The SEC said the ideas include sending marketable retail stock orders to auctions prior to execution, a new standard for brokers to demonstrate they obtain the best possible executions for customer orders, and lower trading increments and access costs on exchanges.


Joe Saluzzi, co-manager of trading at Themis Trading, stated, "We believe that, if approved, these improvements will ultimately aid the price discovery process and save investors' money."


Allowing orders to interact with one another, as opposed to segmenting them, will increase competition and result in lower pricing.


The SEC stated that exposing individual investor orders that may be performed immediately to competitive auctions could result in "substantially" better rates for investors. Currently, retail brokers send the majority of these orders to wholesale brokers, sometimes for a fee.

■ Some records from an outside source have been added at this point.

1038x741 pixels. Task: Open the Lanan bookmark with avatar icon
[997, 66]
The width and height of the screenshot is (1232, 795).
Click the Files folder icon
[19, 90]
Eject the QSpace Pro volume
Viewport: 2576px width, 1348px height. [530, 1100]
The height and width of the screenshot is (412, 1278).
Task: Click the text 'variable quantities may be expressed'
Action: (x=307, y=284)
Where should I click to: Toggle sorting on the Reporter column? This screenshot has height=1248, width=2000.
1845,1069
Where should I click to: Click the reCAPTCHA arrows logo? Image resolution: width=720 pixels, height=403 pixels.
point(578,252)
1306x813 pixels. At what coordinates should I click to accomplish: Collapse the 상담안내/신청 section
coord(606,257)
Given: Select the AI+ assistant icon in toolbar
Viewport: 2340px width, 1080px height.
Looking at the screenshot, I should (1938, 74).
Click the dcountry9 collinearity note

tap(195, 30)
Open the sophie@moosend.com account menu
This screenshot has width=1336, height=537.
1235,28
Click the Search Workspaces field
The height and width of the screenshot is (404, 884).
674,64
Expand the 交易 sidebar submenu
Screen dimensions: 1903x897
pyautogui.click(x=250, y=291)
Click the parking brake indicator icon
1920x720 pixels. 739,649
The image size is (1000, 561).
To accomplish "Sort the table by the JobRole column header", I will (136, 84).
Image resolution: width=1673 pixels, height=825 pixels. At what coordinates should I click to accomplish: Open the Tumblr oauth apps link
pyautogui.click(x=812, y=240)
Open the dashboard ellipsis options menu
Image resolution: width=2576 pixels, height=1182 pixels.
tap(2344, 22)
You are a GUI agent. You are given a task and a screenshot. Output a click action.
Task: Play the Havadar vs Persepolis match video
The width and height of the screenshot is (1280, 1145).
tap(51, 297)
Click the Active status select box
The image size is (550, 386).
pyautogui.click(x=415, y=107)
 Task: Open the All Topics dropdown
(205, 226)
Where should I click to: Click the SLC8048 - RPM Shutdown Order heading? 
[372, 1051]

"The competitive gap might be worth nearly $1.5 billion annually, compared with present practice - money that could go back into regular investors' pockets," said SEC Chair Gary Gensler.


The reforms, if implemented, would represent the largest shakeup to stock market rules since the SEC introduced the Regulation National Market System in 2005, which was meant at modernizing and strengthening an increasingly fragmented and primarily computerized economy.


Ronan Ryan, president and co-founder of exchange operator IEX Group Inc said the measures were a "constructive and good attempt to promote transparency, increase competition, and ensure that investors can get the lowest rates available in the market."


Since the adoption of the current equity rules 17 years ago, the stock market has seen tremendous change, including the introduction of high-frequency trading, a drastic drop in displayed liquidity on exchange, and a substantial increase in off-exchange trading, according to Ryan.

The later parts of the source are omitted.